Lived Experiences of Women in Academia: Metaphors, Manifestos and Memoir
Alison L. Black and Susanne Garvis, editors
Routledge, 2018, xviii + 199 pp. ISBN 9780367890940, $48.95 paperback.

Amid the continued rise of scholarship on the topic of academic women’s self-construction, two new collections have appeared for readers of all academic fields, particularly lifewriting scholars. As handbooks of narrative resistance and empowerment, Women Activating Agency in Academia (WAAA) and Lived Experiences of Women in Academia (LEWA), both edited by early childhood education scholars Alison Black and Susanne Garvis, offer a timely platform and resource for examining and supporting the construction of new subjectivities for women academics in androcentric institutions.

WAAA and LEWA succeed brilliantly in uniting dozens of voices, with thirty-five and thirty-six contributors respectively. Both volumes are conversant and intertextual, with many essays inter-referencing others within and across titles. The overwhelming majority of the essays are collaborative, co-written both within and across disciplines (sixteen out of eighteen in LEWA and eight out of eighteen in WAAA). The editors take care to highlight the diversity and volume of voices by placing the contributor biographies before their own preface.

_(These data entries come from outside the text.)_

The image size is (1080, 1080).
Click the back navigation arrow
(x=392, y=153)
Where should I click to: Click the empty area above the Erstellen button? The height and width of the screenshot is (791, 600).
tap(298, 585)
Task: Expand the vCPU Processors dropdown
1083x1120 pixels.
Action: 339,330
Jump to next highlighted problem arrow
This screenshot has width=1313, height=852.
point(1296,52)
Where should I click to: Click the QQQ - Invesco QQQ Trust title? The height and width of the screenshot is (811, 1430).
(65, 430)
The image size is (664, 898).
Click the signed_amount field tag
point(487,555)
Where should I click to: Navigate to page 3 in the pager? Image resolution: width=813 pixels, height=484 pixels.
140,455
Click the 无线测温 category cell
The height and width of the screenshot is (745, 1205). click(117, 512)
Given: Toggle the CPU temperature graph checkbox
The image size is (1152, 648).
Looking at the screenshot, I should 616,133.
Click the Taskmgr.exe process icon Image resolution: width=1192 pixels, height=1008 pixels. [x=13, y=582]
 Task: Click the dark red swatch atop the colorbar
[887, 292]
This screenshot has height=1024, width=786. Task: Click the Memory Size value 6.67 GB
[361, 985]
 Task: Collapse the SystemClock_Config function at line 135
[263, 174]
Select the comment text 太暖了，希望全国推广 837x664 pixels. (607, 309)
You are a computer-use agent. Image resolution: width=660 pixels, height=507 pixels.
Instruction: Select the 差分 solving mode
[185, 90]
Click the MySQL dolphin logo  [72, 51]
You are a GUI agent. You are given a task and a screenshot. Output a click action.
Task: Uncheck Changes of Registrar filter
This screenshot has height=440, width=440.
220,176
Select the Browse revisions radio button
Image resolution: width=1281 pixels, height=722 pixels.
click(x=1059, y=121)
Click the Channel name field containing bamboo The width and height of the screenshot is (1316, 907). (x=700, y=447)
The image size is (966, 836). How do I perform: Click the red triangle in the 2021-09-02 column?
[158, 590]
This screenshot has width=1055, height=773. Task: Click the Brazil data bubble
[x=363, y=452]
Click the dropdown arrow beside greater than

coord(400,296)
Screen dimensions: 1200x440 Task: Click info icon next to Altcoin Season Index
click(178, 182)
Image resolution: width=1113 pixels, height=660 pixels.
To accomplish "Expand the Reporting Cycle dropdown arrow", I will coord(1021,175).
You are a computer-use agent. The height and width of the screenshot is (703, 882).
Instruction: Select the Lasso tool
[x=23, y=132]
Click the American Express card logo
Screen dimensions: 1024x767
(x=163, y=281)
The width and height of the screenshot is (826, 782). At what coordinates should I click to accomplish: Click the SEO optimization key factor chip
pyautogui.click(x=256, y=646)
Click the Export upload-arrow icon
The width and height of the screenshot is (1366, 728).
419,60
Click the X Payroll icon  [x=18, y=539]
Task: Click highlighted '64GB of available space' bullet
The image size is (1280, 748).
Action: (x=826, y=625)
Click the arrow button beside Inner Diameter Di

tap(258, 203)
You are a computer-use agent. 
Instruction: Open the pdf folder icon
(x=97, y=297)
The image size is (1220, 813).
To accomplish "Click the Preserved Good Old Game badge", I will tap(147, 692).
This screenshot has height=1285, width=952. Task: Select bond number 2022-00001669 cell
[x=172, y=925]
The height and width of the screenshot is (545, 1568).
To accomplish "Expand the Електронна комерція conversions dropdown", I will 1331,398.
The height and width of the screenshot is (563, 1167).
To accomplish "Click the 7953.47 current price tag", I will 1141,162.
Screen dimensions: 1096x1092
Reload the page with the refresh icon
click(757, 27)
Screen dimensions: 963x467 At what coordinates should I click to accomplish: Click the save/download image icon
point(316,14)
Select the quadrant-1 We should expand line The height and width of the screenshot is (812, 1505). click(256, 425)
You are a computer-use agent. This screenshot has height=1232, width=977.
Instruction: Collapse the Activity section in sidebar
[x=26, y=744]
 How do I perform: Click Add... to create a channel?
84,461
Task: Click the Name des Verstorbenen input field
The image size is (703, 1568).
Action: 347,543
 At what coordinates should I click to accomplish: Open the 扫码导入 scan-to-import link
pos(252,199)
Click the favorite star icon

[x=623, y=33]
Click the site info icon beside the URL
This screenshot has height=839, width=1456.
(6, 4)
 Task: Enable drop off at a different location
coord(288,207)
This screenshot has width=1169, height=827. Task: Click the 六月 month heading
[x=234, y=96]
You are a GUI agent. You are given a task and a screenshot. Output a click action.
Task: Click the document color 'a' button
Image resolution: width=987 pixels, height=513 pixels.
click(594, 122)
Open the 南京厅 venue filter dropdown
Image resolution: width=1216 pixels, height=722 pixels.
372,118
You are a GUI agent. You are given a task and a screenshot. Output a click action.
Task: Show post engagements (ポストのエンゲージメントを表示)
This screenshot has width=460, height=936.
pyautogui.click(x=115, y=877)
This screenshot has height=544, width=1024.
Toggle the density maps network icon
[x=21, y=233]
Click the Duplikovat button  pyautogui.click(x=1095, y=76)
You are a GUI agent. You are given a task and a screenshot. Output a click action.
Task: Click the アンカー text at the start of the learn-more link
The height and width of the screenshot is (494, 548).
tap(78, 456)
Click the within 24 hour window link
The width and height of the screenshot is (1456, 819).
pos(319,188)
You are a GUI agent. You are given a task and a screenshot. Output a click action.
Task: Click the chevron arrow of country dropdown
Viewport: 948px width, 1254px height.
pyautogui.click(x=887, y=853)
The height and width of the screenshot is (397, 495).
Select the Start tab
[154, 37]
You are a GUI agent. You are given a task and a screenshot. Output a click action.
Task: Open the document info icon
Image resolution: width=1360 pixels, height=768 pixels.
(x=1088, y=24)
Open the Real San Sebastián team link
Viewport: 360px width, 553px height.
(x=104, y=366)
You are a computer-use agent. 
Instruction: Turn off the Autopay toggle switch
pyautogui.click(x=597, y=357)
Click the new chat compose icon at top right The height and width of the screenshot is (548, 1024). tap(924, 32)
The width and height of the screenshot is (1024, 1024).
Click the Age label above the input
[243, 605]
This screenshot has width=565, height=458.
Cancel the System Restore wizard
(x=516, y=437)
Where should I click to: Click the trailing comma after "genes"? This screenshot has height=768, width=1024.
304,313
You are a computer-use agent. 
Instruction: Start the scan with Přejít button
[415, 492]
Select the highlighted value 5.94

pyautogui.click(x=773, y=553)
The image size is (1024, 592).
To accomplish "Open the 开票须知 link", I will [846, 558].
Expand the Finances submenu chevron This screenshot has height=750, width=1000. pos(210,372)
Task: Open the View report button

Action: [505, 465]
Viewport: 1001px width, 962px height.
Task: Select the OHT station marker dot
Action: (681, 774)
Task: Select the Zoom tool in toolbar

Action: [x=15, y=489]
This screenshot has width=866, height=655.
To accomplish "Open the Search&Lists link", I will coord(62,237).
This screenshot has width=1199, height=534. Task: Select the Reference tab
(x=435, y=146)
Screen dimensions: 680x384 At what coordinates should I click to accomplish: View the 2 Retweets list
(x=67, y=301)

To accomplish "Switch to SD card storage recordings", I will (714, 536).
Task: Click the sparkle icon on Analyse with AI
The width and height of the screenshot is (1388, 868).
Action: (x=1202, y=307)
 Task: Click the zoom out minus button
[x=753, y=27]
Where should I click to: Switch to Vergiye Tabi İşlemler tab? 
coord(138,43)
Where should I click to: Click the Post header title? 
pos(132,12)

Both collections feature narratives written by women about issues facing women in academia—in a wide variety of autotheoretical and automethodological approaches to career self-construction, including autoethnography, self-auditing, and collaborative social justice activism. The auto/biographically constructed essays that form these bold collections showcase women grappling with the roles they are expected to play in a wide variety of fields, including philosophy, education, anthropology, and nursing, as well as a range of positions in the academy, including adjunct-scholars, administrator-scholars, teacher-scholars, and alt-academic-scholars. There is even a narrative by an “anonymous” author whose identity is protected because, as the editors tactfully but unapologetically explain,

This is the author’s first effort at writing about a very difficult chapter in her career and life, and her inaugural attempt to write in the genre of memoir and personal narrative. Her telling of this story is raw, chaotic, and unfinished because she hasn’t been allowed to come out of the chaos yet. Characters are given pseudonyms, and the chapter is being published anonymously, as threats and harassment from her perpetrator continue.

(LEWA ix) [End Page 829]

This essay is perhaps the most provocative contribution among them, and on its own, distinguishes the work of these collections as unique and daring in their efforts to facilitate both the voicing and the witnessing of how women across the globe and across disciplines inhabit the more hostile spaces of academia.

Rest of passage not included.